### SOURCE PASSAGE
┄┄┄┄┄┄┄┄┄┄┄┄┄┄┄┄┄┄┄┄
Aspirin Riskier Than Previously Thought

By Dr. Linda J. Dobberstein, DC, Board Certified in Clinical Nutrition

September 24, 2018

Aspirin Riskier Than Previously Thought
The New England Journal of Medicine (NEJM) published major findings pertaining to aspirin this past week. While aspirin is often touted as a miracle drug or “an aspirin a day keeps the doctor away”, aspirin intake is not without harm. The results of these studies along with others have turned the medical establishment thinking on aspirin upside down. No longer is it the best go-to drug for prevention.

Results of the Recent ASPREE Trial

Results of the long-awaited ASPREE trial (Aspirin in Reducing Events in the Elderly) were published by the NEJM on September 16, 2018. Results were available in three different articles evaluating all-cause mortality, disability free survival, and cardiovascular events and bleeding. The randomized studies evaluated 19,114 individuals with the average age of 74 years. Half of the group received 100mg of daily aspirin; the other half of the group received none. A baby aspirin is 81mg.

Findings included that all-cause death, dementia and physical disability was higher in those with aspirin use (21.5 events per 1000 person years) compared to the placebo group (21.2 events per 1000 person years). More notably, there was major hemorrhage or bleeding events, brain bleeds, GI bleeds, increased cancer, increased cardiovascular disease, heart attack, stroke, and heart failure, and increased death in healthy elderly who used aspirin. Aspirin did not provide the benefits that they were hoping for. Rather, aspirin intake in the healthy elderly led to drug-induced loss of health.
┄┄┄┄┄┄┄┄┄┄┄┄┄┄┄┄┄┄┄┄
### EXPLORE THE MATERIAL
A. Please copy the aspirin article word for word, between "Findings included that" and "loss of health.", inclusive.
B. Decide whether each statement agrees with the aspirin article, answering yes or no and quoting the words that settle it: (i) The ASPREE studies evaluated more than 19,000 individuals. (ii) Half of the ASPREE group took a daily 81mg baby aspirin. (iii) The NEJM published the ASPREE results on September 24, 2018.
┄┄┄┄┄┄┄┄┄┄┄┄┄┄┄┄┄┄┄┄
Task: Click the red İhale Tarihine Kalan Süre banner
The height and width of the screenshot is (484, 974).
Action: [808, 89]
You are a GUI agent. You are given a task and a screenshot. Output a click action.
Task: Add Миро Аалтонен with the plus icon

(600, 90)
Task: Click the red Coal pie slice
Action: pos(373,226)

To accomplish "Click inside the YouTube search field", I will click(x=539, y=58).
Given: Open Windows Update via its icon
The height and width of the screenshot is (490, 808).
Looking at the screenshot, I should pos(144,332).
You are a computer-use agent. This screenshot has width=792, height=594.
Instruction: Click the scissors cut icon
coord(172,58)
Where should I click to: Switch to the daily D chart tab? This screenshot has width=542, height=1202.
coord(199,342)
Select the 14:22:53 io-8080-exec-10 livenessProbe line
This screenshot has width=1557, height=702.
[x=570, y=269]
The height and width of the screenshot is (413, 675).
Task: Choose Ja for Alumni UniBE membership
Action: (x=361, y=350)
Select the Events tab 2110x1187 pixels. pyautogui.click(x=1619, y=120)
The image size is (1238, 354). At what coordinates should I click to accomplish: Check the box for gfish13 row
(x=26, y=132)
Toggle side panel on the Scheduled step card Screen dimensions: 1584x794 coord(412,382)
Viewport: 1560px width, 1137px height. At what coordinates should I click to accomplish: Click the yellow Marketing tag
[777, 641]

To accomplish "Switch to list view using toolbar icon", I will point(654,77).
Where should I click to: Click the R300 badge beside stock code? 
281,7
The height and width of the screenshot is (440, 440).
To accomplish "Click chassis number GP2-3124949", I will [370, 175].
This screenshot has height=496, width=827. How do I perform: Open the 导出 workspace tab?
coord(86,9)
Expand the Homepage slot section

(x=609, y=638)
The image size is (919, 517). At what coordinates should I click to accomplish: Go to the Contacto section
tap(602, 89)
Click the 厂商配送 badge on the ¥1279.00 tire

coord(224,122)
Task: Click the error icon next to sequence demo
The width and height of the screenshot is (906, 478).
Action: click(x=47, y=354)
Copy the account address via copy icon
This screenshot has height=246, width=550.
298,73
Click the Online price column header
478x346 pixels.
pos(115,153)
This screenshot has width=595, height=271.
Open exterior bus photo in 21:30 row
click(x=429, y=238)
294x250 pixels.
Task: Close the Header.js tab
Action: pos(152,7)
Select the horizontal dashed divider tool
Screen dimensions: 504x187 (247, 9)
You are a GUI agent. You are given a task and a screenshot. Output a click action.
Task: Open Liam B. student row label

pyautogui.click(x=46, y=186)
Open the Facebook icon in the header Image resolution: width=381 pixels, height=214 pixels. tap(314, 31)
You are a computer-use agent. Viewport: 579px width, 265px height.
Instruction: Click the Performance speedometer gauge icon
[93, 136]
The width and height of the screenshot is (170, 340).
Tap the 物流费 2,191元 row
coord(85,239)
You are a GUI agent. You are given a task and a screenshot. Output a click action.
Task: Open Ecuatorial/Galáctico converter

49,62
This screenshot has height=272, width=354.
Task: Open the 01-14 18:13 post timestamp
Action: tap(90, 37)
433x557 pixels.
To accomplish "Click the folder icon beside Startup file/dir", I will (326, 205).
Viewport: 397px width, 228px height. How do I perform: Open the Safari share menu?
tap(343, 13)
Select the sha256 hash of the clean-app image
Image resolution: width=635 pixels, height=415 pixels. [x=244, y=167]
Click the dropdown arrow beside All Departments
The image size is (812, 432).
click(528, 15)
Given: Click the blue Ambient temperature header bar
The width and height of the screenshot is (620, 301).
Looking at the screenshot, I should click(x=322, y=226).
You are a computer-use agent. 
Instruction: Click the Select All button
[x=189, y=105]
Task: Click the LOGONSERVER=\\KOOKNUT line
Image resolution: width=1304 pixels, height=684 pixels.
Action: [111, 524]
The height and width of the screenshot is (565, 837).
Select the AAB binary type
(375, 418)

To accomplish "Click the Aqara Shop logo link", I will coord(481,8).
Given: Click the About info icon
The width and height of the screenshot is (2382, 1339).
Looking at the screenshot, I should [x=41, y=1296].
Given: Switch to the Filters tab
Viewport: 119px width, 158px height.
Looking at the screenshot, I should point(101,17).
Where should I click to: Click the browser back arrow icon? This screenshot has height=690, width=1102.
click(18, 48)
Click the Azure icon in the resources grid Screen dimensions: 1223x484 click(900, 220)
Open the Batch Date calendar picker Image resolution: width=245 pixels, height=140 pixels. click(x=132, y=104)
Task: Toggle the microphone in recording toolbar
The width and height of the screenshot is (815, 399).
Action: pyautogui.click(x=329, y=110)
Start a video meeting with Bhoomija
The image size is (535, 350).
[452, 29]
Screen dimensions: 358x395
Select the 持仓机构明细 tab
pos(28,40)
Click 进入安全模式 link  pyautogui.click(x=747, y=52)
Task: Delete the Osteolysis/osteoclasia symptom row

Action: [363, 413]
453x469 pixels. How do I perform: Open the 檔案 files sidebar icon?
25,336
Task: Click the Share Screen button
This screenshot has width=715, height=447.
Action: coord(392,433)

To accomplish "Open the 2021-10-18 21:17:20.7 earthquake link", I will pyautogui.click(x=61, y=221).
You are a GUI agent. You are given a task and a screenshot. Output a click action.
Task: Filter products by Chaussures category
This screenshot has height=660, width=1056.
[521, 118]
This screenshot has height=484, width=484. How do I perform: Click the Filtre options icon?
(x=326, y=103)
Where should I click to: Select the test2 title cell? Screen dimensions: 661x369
┄┄┄┄┄┄┄┄┄┄┄┄┄┄┄┄┄┄┄┄
### WRITTEN ANSWERS
A.
Findings included that all-cause death, dementia and physical disability was higher in those with aspirin use (21.5 events per 1000 person years) compared to the placebo group (21.2 events per 1000 person years). More notably, there was major hemorrhage or bleeding events, brain bleeds, GI bleeds, increased cancer, increased cardiovascular disease, heart attack, stroke, and heart failure, and increased death in healthy elderly who used aspirin. Aspirin did not provide the benefits that they were hoping for. Rather, aspirin intake in the healthy elderly led to drug-induced loss of health.

B.
(i) Yes: "The randomized studies evaluated 19,114 individuals with the average age of 74 years."
(ii) No: "Half of the group received 100mg of daily aspirin; the other half of the group received none. A baby aspirin is 81mg."
(iii) No: "Results of the long-awaited ASPREE trial (Aspirin in Reducing Events in the Elderly) were published by the NEJM on September 16, 2018."